Comme chacun sait, le migrant est, et ce dès son plus jeune âge, cet être vil qui viole nos femmes et assassine nos enfants. Vade retro satanas !
Ou serait-il plutôt cet être supérieur, presque surnaturel qui viendrait combler la France de ses bienfaits ? On aura pris soin, bien sûr, de choisir les élus aux portes de ce paradis qu’est notre beau pays. Personae grata !
Ces visions tranchées prolifèrent dans les médias en cette période pré-électorale et nous atterrent. Mais nous qui accueillons des demandeurs d’asile, ne sommes pas à l’abri. Nous portons aussi en nous un migrant fantasmé. Je dis « nous », mais je pourrais dire « je ». Parce que nous savons ce qu’ils ont traversé, ce à quoi ils ont renoncé, le courage qu’il faut pour tout recommencer ici, nous avons tendance à ne voir en eux que les êtres exceptionnels qu’ils sont à maints égards. Parce qu’ils ont souffert, nous les imaginons meilleurs. Parce qu’ils sont accueillis, nous espérons un comportement exemplaire, un peu de gratitude aussi. C’est naturel.
Mais l’expérience nous dit qu’ils sont surtout et d’abord comme chacun de nous : avec un caractère plus ou moins agréable, des défauts plus ou moins prononcés, des idées plus ou moins arrêtées, des freins plus ou moins forts. Avec des failles aussi, des blessures béantes parfois, parce que contrairement à ce que dit l’adage, ce qui ne nous tue pas ne nous rend pas toujours plus fort.

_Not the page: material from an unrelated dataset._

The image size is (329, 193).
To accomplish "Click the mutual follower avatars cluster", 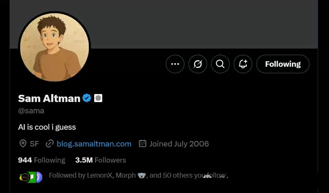I will point(31,177).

Alors, les mauvais choix faits par certains nous abattent, la déception, la critique, la colère exprimées parfois nous blessent, la part d’ombre qui se révèle chez d’autres nous révolte. Nous nous sentons un peu comme des parents qui voient leur enfant partir à la dérive alors que nous voulons le meilleur pour lui. La souffrance est à la hauteur de notre engagement.
C’est là que commence vraiment l’accueil. Il ne s’agit pas d’être naïf, ni de tout accepter. Il faut le respect. Le respect de l’autre d’abord et le respect des règles du pays qui accueille. Mais le droit à l’erreur aussi, à une deuxième chance, à une conversion possible pour un ange déchu là où nombre de voix s’élèveraient pour le renvoyer directement en enfer au moindre faux pas.
Avec lucidité et bienveillance il nous faut regarder l’autre comme ce qu’il est… une sœur, un frère en humanité. Un long chemin toujours à recommencer.